Give the records again in full, exactly as they are.

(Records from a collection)
§ §
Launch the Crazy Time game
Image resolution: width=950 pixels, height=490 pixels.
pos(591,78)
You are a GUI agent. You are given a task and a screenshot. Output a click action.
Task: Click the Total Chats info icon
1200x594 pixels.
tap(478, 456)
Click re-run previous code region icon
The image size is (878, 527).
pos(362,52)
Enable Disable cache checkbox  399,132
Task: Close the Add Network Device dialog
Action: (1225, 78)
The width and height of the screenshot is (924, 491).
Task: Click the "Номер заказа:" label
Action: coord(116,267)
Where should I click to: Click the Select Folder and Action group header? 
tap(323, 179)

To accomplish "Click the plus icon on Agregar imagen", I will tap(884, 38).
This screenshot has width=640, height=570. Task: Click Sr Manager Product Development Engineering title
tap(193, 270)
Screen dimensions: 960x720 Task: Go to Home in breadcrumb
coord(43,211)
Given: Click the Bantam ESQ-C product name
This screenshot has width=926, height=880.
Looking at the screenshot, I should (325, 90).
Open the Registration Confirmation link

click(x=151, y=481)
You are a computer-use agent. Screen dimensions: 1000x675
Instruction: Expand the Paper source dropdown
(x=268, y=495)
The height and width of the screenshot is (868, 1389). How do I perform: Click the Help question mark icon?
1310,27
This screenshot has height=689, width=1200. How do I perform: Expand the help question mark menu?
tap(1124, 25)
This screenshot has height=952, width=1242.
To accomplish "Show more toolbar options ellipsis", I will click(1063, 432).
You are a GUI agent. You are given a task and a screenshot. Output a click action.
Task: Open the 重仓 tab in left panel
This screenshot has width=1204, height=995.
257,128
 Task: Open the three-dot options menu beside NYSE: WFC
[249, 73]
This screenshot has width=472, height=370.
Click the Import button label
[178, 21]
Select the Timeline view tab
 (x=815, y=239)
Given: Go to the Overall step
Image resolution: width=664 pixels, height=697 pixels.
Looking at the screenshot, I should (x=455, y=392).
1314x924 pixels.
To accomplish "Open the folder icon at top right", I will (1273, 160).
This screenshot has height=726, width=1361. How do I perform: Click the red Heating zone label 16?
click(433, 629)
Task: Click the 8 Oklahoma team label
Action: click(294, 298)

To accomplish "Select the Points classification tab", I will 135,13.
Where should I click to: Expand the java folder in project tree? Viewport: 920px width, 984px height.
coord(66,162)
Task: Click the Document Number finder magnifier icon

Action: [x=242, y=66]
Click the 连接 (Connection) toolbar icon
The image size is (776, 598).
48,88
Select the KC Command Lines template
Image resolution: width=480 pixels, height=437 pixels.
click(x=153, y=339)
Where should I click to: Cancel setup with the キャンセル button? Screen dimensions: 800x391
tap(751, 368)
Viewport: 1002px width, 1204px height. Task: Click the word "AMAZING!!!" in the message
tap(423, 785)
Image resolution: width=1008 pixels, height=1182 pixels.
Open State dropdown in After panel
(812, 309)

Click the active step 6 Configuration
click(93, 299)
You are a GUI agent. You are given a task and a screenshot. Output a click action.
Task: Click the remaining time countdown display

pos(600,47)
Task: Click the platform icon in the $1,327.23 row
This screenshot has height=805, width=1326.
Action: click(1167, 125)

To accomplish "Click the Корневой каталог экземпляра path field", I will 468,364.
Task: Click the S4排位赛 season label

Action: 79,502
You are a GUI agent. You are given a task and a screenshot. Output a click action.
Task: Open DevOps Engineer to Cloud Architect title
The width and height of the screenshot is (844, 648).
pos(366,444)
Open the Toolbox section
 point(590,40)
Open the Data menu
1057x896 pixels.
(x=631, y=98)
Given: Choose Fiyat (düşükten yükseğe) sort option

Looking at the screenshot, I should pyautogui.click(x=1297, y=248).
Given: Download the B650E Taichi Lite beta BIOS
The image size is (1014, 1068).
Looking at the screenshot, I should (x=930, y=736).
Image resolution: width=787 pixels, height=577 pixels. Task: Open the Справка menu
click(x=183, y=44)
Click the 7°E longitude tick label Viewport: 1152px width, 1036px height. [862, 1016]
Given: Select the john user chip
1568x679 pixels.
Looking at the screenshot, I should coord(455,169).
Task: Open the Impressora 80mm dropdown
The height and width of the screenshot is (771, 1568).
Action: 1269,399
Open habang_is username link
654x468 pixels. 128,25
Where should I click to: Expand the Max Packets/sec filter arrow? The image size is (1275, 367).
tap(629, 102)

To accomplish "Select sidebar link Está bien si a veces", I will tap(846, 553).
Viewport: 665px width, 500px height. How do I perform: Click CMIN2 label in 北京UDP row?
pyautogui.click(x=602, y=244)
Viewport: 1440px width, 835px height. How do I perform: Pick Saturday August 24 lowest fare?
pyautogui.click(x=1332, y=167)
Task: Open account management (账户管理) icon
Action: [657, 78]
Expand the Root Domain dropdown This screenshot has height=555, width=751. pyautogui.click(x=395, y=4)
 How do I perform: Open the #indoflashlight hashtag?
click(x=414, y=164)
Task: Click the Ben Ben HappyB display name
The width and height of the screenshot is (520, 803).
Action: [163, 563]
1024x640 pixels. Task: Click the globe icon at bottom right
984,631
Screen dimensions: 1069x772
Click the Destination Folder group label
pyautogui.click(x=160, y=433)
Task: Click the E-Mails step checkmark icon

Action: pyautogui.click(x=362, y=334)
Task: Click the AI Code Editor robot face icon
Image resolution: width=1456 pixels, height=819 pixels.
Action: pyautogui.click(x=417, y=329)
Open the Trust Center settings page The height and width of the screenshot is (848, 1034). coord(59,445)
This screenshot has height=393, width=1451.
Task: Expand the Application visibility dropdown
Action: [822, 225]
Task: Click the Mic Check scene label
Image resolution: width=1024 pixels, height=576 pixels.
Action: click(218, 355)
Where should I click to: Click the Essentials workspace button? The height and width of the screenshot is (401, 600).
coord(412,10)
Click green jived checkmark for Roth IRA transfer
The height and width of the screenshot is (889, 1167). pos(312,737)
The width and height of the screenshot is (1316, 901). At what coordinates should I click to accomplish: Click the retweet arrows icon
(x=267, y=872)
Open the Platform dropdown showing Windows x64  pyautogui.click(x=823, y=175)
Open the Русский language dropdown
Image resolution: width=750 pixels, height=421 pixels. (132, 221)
§ §
Task solution —
Launch the Crazy Time game
Image resolution: width=950 pixels, height=490 pixels.
pos(591,78)
You are a GUI agent. You are given a task and a screenshot. Output a click action.
Task: Click the Total Chats info icon
1200x594 pixels.
tap(478, 456)
Click re-run previous code region icon
The image size is (878, 527).
pos(362,52)
Enable Disable cache checkbox  399,132
Task: Close the Add Network Device dialog
Action: (1225, 78)
The width and height of the screenshot is (924, 491).
Task: Click the "Номер заказа:" label
Action: coord(116,267)
Where should I click to: Click the Select Folder and Action group header? 
tap(323, 179)

To accomplish "Click the plus icon on Agregar imagen", I will tap(884, 38).
This screenshot has width=640, height=570. Task: Click Sr Manager Product Development Engineering title
tap(193, 270)
Screen dimensions: 960x720 Task: Go to Home in breadcrumb
coord(43,211)
Given: Click the Bantam ESQ-C product name
This screenshot has width=926, height=880.
Looking at the screenshot, I should (325, 90).
Open the Registration Confirmation link

click(x=151, y=481)
You are a computer-use agent. Screen dimensions: 1000x675
Instruction: Expand the Paper source dropdown
(x=268, y=495)
The height and width of the screenshot is (868, 1389). How do I perform: Click the Help question mark icon?
1310,27
This screenshot has height=689, width=1200. How do I perform: Expand the help question mark menu?
tap(1124, 25)
This screenshot has height=952, width=1242.
To accomplish "Show more toolbar options ellipsis", I will click(1063, 432).
You are a GUI agent. You are given a task and a screenshot. Output a click action.
Task: Open the 重仓 tab in left panel
This screenshot has width=1204, height=995.
257,128
 Task: Open the three-dot options menu beside NYSE: WFC
[249, 73]
This screenshot has width=472, height=370.
Click the Import button label
[178, 21]
Select the Timeline view tab
 (x=815, y=239)
Given: Go to the Overall step
Image resolution: width=664 pixels, height=697 pixels.
Looking at the screenshot, I should (x=455, y=392).
1314x924 pixels.
To accomplish "Open the folder icon at top right", I will (1273, 160).
This screenshot has height=726, width=1361. How do I perform: Click the red Heating zone label 16?
click(433, 629)
Task: Click the 8 Oklahoma team label
Action: click(294, 298)

To accomplish "Select the Points classification tab", I will 135,13.
Where should I click to: Expand the java folder in project tree? Viewport: 920px width, 984px height.
coord(66,162)
Task: Click the Document Number finder magnifier icon

Action: [x=242, y=66]
Click the 连接 (Connection) toolbar icon
The image size is (776, 598).
48,88
Select the KC Command Lines template
Image resolution: width=480 pixels, height=437 pixels.
click(x=153, y=339)
Where should I click to: Cancel setup with the キャンセル button? Screen dimensions: 800x391
tap(751, 368)
Viewport: 1002px width, 1204px height. Task: Click the word "AMAZING!!!" in the message
tap(423, 785)
Image resolution: width=1008 pixels, height=1182 pixels.
Open State dropdown in After panel
(812, 309)

Click the active step 6 Configuration
click(93, 299)
You are a GUI agent. You are given a task and a screenshot. Output a click action.
Task: Click the remaining time countdown display

pos(600,47)
Task: Click the platform icon in the $1,327.23 row
This screenshot has height=805, width=1326.
Action: click(1167, 125)

To accomplish "Click the Корневой каталог экземпляра path field", I will 468,364.
Task: Click the S4排位赛 season label

Action: 79,502
You are a GUI agent. You are given a task and a screenshot. Output a click action.
Task: Open DevOps Engineer to Cloud Architect title
The width and height of the screenshot is (844, 648).
pos(366,444)
Open the Toolbox section
 point(590,40)
Open the Data menu
1057x896 pixels.
(x=631, y=98)
Given: Choose Fiyat (düşükten yükseğe) sort option

Looking at the screenshot, I should pyautogui.click(x=1297, y=248).
Given: Download the B650E Taichi Lite beta BIOS
The image size is (1014, 1068).
Looking at the screenshot, I should (x=930, y=736).
Image resolution: width=787 pixels, height=577 pixels. Task: Open the Справка menu
click(x=183, y=44)
Click the 7°E longitude tick label Viewport: 1152px width, 1036px height. [862, 1016]
Given: Select the john user chip
1568x679 pixels.
Looking at the screenshot, I should coord(455,169).
Task: Open the Impressora 80mm dropdown
The height and width of the screenshot is (771, 1568).
Action: 1269,399
Open habang_is username link
654x468 pixels. 128,25
Where should I click to: Expand the Max Packets/sec filter arrow? The image size is (1275, 367).
tap(629, 102)

To accomplish "Select sidebar link Está bien si a veces", I will tap(846, 553).
Viewport: 665px width, 500px height. How do I perform: Click CMIN2 label in 北京UDP row?
pyautogui.click(x=602, y=244)
Viewport: 1440px width, 835px height. How do I perform: Pick Saturday August 24 lowest fare?
pyautogui.click(x=1332, y=167)
Task: Open account management (账户管理) icon
Action: [657, 78]
Expand the Root Domain dropdown This screenshot has height=555, width=751. pyautogui.click(x=395, y=4)
 How do I perform: Open the #indoflashlight hashtag?
click(x=414, y=164)
Task: Click the Ben Ben HappyB display name
The width and height of the screenshot is (520, 803).
Action: [163, 563]
1024x640 pixels. Task: Click the globe icon at bottom right
984,631
Screen dimensions: 1069x772
Click the Destination Folder group label
pyautogui.click(x=160, y=433)
Task: Click the E-Mails step checkmark icon

Action: pyautogui.click(x=362, y=334)
Task: Click the AI Code Editor robot face icon
Image resolution: width=1456 pixels, height=819 pixels.
Action: pyautogui.click(x=417, y=329)
Open the Trust Center settings page The height and width of the screenshot is (848, 1034). coord(59,445)
This screenshot has height=393, width=1451.
Task: Expand the Application visibility dropdown
Action: [822, 225]
Task: Click the Mic Check scene label
Image resolution: width=1024 pixels, height=576 pixels.
Action: click(218, 355)
Where should I click to: Click the Essentials workspace button? The height and width of the screenshot is (401, 600).
coord(412,10)
Click green jived checkmark for Roth IRA transfer
The height and width of the screenshot is (889, 1167). pos(312,737)
The width and height of the screenshot is (1316, 901). At what coordinates should I click to accomplish: Click the retweet arrows icon
(x=267, y=872)
Open the Platform dropdown showing Windows x64  pyautogui.click(x=823, y=175)
Open the Русский language dropdown
Image resolution: width=750 pixels, height=421 pixels. (132, 221)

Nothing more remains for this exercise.